Hyundai Motors America launched a campaign this week to remind customers that the difference between the carmaker’s parts and imposters could be the difference between life and death.
In a dramatic video (below), Hyundai shows two videos side-by-side with the first demonstrating a Hyundai supplied replacement airbag discharging and safely stopping a crash test dummy from smashing into the steering wheel during a simulated accident and a counterfeit airbag discharging, the deflated bag wrapping itself around the dummy’s head instead of inflating as the dummy smashes into the steering wheel.
The message is clear: Don’t be a dummy.
This is just the first video Hyundai plans to launch during the campaign designed to take on counterfeit, aftermarket, salvaged and recycled parts that are sometimes used to repair a vehicle.

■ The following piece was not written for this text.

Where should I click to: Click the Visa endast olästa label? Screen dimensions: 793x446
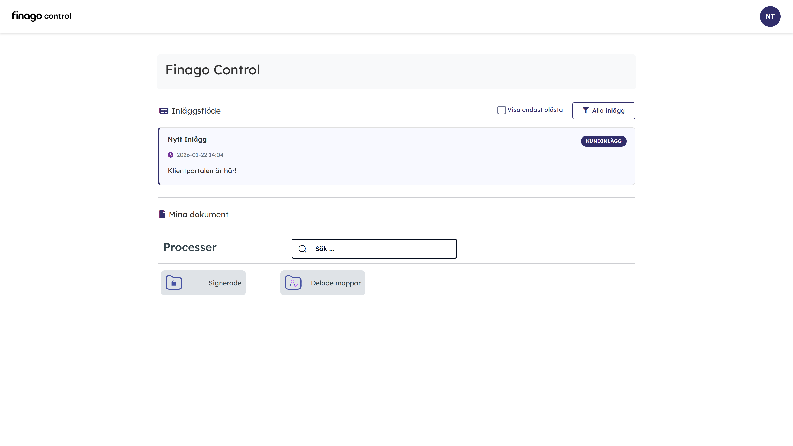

“The goal of campaign is to educate consumers on their rights,” said Hyundai spokesman Miles Johnson. “In most cases customers have the right to choose the collision repair center where their vehicle will be repaired.”
Owners are encouraged to check with their insurance provider to make it clear they only want original manufacturer replacement parts, and if their policy does not provide that, they should ask for a rider on the policy. Specifically, the should look at their policy to see if uses the words “like kind and quality parts”, which means the replacement parts do not have to be made by Hyundai.
Currently, there are no companies authorized to make parts for Hyundai vehicles, except Hyundai.
Using counterfeit parts may save people money up front but it could cost them severely down the road. It could void a car’s warranty, as well as hurt a car’s residual value when an owner goes to sell it.
“Counterfeit Hyundai parts have been a growing problem over the last 30 years,” said Frank Ferrara, executive vice president, customer satisfaction, Hyundai Motor America, in a press release. “The more people who understand the dangers behind using non-Hyundai components and see the benefits of purchasing original parts, the less likely they are to suffer severe consequences and lose value on their car.”
Indeed, copied parts will cost less because the companies making them have done none of the engineering work the original carmaker did to build them. But that savings may include the lack of durability testing or other checks the carmakers have done to ensure a part works properly.
Hyundai is working with its dealers and authorized repair shops to ensure they use Hyundai replacement parts, even working Assured Performance Network, a not-for-profit company, that ensures shops use genuine replacement parts.
This problem is not just Hyundai’s. Just about every carmaker feeds an aftermarket industry that produces parts that may work on a vehicle.
The U.S. Federal Trade Commission estimates that counterfeit parts cost carmakers $12 billion across the globe annually and $3 billion in the U.S., Hyundai stated in its release.
While this program was created exclusively by Hyundai, the Korean-based carmaker continues to work with other carmakers addressing the collision repair industry and the Automotive Anti-Counterfeiting Council.